To be more precise, the fin 11 is formed by combining the left handed metal wire coil 12 and the right-handed metal wire coil 13 as shown in FIG. 4 and flattening the combined wire coils 12 and 13 by flatting or rolling as shown in FIG. 5. When rolling the metal coils under pressure, the strip-like central parts of the wire coils 12 and 13 are bent inwardly (inner side of the overlaid metal wires), and the outer surfaces of the overlaid metal wires are crushed flatly to form flat surface 111 at the central parts. Simultaneously, the central parts of the metal wires 12 and 13 protruding outward are bent inwardly to get thinner, resultantly to form convexo-concave surfaces of the metal wires having intertwined end parts 11 c and 11 d.
The fin 11 thus formed has the coil elements 11 a of the metal wire 12 and the coil elements 11 b of the metal wire 13, which are arranged close to and in mutual contact with the adjoining ones, while mutually displacing the coil elements, consequently to form the air gaps 112 and contact parts 113. That is, the coil elements 11 a and 11 b are displaced by the length m of displacement in the transversal direction and the length n of displacement in the longitudinal direction. It is preferable that the length m of displacement in the trasversal direction is 0.5 to 2 times the diameter d of the metal wire 12 or 13. In the case where the length m of the displacement in the transversal direction is in excess of 2 times the diameter d of the metal wire 12 or 13, the metal wires at the end parts 11 c and 11 d of the fin 11 may possibly be decreased in density. Meanwhile, in the case where the length m of the displacement in the transversal direction is less than 0.5 times the diameter d of the metal wire 12 or 13, the coil elements of the metal wire overlap sizably with one another, resulting in degradation in formability when flattening the metal wire coils by rolling or other fating method. Further, it is preferable that the length n of displacement in the longitudinal direction is 0.3 to 0.7 times the diameter k in the longitudinal direction of the coil element 11 a or 11 b.

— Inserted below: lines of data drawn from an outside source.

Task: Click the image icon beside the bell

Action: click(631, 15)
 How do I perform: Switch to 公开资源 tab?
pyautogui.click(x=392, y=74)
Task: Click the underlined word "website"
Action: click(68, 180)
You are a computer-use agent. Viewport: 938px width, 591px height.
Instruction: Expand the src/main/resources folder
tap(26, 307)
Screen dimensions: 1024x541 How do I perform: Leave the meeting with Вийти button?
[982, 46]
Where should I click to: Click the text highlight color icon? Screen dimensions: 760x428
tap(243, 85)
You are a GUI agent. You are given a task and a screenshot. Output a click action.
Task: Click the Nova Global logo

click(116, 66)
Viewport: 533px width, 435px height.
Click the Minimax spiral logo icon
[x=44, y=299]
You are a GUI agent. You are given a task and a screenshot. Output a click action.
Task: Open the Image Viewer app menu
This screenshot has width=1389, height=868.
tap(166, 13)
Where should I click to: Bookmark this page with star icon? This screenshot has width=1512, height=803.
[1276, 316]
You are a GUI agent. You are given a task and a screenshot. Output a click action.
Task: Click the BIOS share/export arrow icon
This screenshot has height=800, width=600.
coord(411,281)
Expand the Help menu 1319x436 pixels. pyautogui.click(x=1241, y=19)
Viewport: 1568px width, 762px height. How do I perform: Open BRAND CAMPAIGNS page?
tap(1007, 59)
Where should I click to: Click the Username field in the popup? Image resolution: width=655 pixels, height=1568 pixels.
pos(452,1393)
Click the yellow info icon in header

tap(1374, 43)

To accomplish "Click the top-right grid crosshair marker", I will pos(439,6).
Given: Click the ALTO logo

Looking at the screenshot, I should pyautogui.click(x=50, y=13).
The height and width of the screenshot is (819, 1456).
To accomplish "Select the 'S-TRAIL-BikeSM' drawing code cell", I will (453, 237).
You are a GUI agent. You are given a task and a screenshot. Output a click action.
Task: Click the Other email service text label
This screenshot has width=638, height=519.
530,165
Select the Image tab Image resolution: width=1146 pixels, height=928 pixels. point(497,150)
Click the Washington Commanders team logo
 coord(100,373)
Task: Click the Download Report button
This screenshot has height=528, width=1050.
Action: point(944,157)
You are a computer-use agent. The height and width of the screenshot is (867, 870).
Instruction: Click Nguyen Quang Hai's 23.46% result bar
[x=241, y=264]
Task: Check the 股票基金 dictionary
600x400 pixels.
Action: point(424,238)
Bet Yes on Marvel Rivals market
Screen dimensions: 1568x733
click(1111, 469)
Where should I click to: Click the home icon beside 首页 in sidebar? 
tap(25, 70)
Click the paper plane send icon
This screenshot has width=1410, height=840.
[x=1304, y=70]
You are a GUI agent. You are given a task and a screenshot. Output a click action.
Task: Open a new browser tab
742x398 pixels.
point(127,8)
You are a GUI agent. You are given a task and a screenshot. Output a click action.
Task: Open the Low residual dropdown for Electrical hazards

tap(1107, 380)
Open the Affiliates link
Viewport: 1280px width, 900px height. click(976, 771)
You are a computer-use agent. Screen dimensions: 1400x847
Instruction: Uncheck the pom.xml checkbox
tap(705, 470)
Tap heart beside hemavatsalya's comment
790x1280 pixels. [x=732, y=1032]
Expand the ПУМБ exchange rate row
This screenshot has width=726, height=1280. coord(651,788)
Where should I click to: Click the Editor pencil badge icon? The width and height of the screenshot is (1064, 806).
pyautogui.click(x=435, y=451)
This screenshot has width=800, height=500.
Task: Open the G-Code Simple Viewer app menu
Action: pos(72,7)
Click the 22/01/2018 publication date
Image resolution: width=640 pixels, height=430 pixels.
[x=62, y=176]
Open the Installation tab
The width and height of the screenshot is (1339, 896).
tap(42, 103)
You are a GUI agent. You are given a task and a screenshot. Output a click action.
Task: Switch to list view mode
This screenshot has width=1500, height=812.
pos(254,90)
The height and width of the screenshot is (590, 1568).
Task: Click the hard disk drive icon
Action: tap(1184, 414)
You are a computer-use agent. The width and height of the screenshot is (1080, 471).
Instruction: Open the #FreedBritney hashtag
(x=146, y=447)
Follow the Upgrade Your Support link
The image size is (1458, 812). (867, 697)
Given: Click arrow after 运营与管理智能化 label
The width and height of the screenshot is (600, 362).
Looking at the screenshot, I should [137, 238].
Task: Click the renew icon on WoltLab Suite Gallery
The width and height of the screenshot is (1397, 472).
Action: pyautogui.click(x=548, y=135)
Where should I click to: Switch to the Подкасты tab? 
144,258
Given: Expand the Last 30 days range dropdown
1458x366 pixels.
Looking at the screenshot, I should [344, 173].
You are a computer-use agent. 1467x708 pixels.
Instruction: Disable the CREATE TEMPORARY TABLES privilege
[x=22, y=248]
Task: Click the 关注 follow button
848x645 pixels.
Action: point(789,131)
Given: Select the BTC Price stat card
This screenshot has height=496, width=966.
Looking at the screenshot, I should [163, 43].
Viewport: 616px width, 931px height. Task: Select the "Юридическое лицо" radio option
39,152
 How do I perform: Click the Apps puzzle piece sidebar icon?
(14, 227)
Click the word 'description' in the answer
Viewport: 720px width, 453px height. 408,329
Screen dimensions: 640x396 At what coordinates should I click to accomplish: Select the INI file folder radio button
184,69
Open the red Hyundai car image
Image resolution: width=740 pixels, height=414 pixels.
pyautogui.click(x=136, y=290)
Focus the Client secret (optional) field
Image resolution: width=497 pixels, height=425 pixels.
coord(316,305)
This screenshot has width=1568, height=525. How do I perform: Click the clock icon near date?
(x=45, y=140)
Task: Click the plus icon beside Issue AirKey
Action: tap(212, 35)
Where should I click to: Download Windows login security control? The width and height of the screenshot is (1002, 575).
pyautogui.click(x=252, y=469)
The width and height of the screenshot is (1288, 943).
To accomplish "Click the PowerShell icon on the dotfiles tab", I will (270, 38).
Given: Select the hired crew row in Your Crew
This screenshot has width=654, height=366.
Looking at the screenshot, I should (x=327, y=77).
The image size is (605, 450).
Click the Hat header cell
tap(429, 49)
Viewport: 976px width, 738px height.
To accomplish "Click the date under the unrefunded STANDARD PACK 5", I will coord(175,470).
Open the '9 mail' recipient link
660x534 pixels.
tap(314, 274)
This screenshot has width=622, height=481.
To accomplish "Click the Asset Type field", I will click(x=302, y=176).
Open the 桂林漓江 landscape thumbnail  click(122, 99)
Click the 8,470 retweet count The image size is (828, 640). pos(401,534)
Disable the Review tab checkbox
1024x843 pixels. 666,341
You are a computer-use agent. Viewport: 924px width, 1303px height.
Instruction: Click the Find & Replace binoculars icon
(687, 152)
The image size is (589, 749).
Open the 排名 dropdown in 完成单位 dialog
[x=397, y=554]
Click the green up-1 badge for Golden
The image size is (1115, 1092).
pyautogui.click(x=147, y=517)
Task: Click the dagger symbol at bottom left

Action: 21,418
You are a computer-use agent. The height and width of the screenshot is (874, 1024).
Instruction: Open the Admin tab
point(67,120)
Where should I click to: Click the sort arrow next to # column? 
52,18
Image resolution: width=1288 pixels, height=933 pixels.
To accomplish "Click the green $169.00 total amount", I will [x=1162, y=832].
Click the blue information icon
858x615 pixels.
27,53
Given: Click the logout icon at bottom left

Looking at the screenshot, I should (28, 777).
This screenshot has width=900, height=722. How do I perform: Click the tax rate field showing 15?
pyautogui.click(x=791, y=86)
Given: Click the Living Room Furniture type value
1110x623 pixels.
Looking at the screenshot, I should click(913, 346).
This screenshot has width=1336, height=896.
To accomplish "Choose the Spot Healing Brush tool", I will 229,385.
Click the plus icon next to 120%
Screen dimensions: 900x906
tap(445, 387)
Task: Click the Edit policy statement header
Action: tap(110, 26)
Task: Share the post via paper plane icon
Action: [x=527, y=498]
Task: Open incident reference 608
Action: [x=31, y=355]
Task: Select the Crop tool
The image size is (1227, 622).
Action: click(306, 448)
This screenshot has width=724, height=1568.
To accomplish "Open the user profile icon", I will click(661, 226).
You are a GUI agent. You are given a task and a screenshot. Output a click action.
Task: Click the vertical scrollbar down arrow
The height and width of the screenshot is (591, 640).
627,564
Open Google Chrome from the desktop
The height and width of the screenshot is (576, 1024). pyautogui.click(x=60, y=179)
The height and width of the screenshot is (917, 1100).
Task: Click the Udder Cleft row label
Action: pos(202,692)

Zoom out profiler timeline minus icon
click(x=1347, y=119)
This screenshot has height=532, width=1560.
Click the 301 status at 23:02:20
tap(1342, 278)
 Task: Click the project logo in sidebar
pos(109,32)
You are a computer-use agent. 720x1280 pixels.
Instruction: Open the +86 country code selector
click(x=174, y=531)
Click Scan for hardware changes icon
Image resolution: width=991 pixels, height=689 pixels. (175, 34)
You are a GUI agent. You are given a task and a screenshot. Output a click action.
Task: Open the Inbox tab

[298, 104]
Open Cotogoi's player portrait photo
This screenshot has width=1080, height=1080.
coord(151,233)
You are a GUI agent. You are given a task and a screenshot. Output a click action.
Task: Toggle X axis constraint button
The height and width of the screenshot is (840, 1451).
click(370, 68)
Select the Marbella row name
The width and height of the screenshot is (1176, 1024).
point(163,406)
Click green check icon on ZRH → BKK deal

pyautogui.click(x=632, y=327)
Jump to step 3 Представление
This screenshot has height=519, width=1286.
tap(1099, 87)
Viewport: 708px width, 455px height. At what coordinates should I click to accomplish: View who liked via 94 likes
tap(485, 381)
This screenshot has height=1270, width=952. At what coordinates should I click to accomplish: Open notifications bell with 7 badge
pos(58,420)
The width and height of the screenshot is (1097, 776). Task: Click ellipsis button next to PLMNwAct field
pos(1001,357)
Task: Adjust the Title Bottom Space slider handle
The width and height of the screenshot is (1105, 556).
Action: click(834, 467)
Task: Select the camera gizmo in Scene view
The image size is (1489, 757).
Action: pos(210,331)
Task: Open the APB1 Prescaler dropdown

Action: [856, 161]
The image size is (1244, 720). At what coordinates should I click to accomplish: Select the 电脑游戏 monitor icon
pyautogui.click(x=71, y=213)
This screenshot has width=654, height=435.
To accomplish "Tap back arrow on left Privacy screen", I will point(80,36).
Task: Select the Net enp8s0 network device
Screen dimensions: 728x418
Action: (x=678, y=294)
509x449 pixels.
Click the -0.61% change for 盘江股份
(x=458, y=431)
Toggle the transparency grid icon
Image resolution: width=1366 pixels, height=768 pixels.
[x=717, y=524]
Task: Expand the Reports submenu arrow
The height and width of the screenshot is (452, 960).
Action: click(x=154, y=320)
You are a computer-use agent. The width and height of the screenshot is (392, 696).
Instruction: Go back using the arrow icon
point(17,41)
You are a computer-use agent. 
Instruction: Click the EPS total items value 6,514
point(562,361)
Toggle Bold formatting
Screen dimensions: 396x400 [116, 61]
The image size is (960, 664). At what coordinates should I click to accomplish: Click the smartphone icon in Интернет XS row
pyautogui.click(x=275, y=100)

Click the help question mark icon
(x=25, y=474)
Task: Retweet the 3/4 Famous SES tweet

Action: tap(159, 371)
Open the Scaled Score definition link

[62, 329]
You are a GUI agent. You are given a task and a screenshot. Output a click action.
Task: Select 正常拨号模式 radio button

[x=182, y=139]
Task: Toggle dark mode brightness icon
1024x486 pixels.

Since the fin 11 has the combined metal wire coils 12 and 13 wound in the opposite directions, the contact parts 113 of the metal wires 12 and 13 are densely formed, consequently to improve the thermal conductivity and heat dissipation performance of the heat sink. Furthermore, closely intertwining of the right-handed and left-handed metal wires 12 and 13 makes the fin 11 stable, thus to prevent the coils from going slack in continuously rolling the coils.
The respective coil elements 11 a and 11 b should be conjugated inseparably at the contact parts 113 by a joining method such as soldering, solder plating, flash butt welding, or vibration welding, or an adhesive joining method using adhesive agent or agglutinant, so that appropriate thermal coupling can be formed to decrease thermal transfer resistance. Thus, the contact parts 113 are steadily fixed to bring the coil elements 11 a and 11 b into close contact with one another, thus improving the mechanical stability of the entire fin 11 and the thermal conductivity of the heat sink through the contact parts 113.
Similarly to the embodiment (1) above, the aforementioned fins 11 are arranged along the grooves 100 in the base plate 10 as shown in FIG. 1 and secured on the base plate 10. FIG. 6 and FIG. 7 are enlarged sectional views of the heat sink taken in the longitudinal direction (along line A-A in FIG. 1) and in the transverse direction (along line B-B in FIG. 1) according to the second embodiment (2) of the invention. The fins can be thermally secured on the base plate 10 by a bonding or joining method or any other fixing method as long as the thermal conductivity is not diminished. For example, the fin 11 can be joined with the base plate by soldering as shown in FIGS. 6 and 7. Although there is formed gaps between the metal wires of a round-shaped cross section of the fin 11 and the groove 100 of a rectangular cross section, the gaps 101 are filled with molten solder 14 spread throughout the groove 100 by the capillary phenomenon, consequently to secure the fins on the base plate and facilitate heat transfer from the base plate 10 to the fins 11. Specifically, the flat metal wires are in close contact with the fin 11 and the sides 102 of the groove 100 with wide contact areas.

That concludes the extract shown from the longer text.